Надо было держать их в голове, как остальные, но их накопилось так много, в том числе и довольно сложных, что пришлось зачаровать особый свиток, всё записанное в который исполнялось само собой. Как же эта мелкая паршивка до него добралась?
– Где ты… его… взяла? – удаётся с трудом выдавить, пасть и глотка немеют.
– «Стать послушнее», – читает Кана вслух, развернув свиток, – «стать ещё послушнее», «жевать с закрытым ртом», «не разговаривать с другими драконами», «забыть, что другие драконы существуют», «вспомнить, что другие драконы существуют, но не спрашивать о них», «всегда оставлять мне самую большую рыбу»… – Дочь с горечью кивает. – Теперь всё понятно.
Холод, лютый холод пронизывает тело Тушканы.
– Знаешь, что я обнаружила? – вновь усмехается Кана. – Сюда может писать кто угодно, не только ты. Смотри! – Она берёт перо и старательно выводит, читая: «Хвостовой шип позеленеет». – Ядовитый шип на кончике её хвоста мгновенно становится изумрудно-зелёным. – Здорово, правда? – Новая запись: «Хвостовой шип станет прежним», – и возвращается привычный буровато-жёлтый цвет.
Тушкана уже не чувствует своего тела.

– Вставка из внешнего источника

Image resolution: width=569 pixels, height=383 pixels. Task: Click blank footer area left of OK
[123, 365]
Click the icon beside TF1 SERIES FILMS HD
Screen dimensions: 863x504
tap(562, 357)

Лёд сковал шею, и голову уже не повернуть. Ничего выговорить тоже не получается.
– Нет, на самом деле, – задумчиво продолжает дочь, – я хочу не зелёный хвост. Ты знаешь, чего я хочу больше всего, просила уже – думаю, много-много раз, только это осталось в стёртой памяти. – Я хочу овладеть магией!
Нет, никогда! Тушкана пытается наложить заклятие мысленно, чтобы вырвать свиток из когтей дочери, но он лишь слабо трепыхается.
– Извини, что разочаровываю тебя – в миллионный раз, наверное. – Кана с усмешкой смотрит, как перо в её лапе разламывается пополам. – Не старайся мне помешать… потому что ничего записывать уже не надо – всё нужное сделано.
Тушкана смотрит, как перо вновь срастается, и только теперь с ужасом понимает, что спасения нет. Дочь не собирается торговаться, а просто устроила спектакль. Все заклятия отменила и теперь в услугах матери не нуждается… как и в ней самой.